I’m working on a web scraping project where I need to visit multiple websites at once using puppeteer with headless Chrome. The problem is really frustrating because the timeouts happen randomly.
Sometimes everything works perfectly and all my crawlers finish without issues. But other times, most of them just hang and timeout after 30 seconds. It’s not consistent at all which makes debugging really hard.
The random timeouts scream network issues, not code problems. I’ve hit this exact thing scraping at scale - the inconsistency comes from DNS delays or your OS running out of connection slots. You’re opening all connections at once, which kills your available sockets. Use a semaphore to limit concurrent connections - maybe 3-5 pages running while the rest wait in queue. Also check if you’re maxing out Chrome’s per-domain connection limits. Adding --max-connections-per-host=6 to my launch args fixed it for me. Could also be your ulimit settings for file descriptors. Each page eats several file handles, and when you hit that wall you get these exact random failures.

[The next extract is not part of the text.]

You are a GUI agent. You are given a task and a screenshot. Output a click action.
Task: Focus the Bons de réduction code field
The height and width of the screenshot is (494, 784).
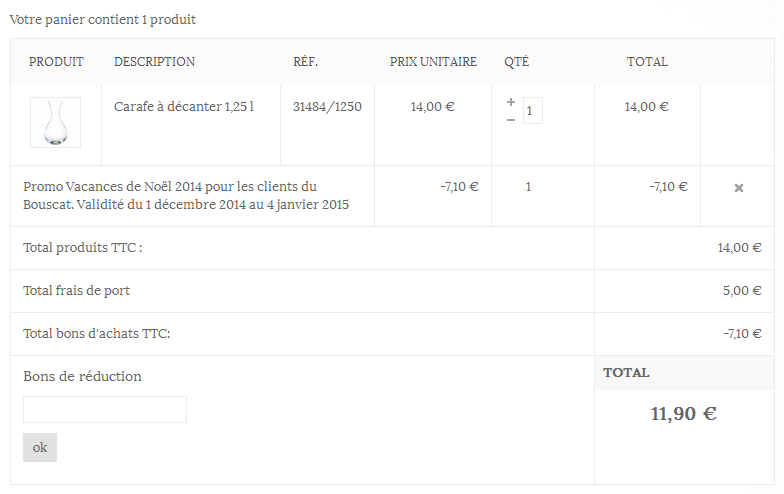(105, 410)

you’re missing proper error handling. big sites usually block headless browsers, and your code doesn’t handle navigation timeouts well. add {timeout: 60000} to your goto call and rotate user agents between requests. also, use browser contexts instead of tabs - they’re more isolated and won’t interfere with each other.
Those random timeouts are probably from your system running out of resources. Managing 10 browser tabs at once can overwhelm your CPU and memory, leading to inconsistent results. I’ve faced a similar issue when scraping e-commerce sites, which I resolved by implementing a connection pool with maximum concurrency limits. It’s better to limit the number of open tabs, ideally keeping it to 3-4 at a time.
Moreover, the websites you’re targeting might have strict rate limiting and bot detection measures. Sites like Facebook and Amazon are particularly harsh towards automated requests, which could explain why you’re encountering these random failures. Consider adding explicit timeouts to your goto() calls and incorporating retry logic for any failures. Additionally, adding random delays between requests can help mimic human behavior and reduce the likelihood of being blocked.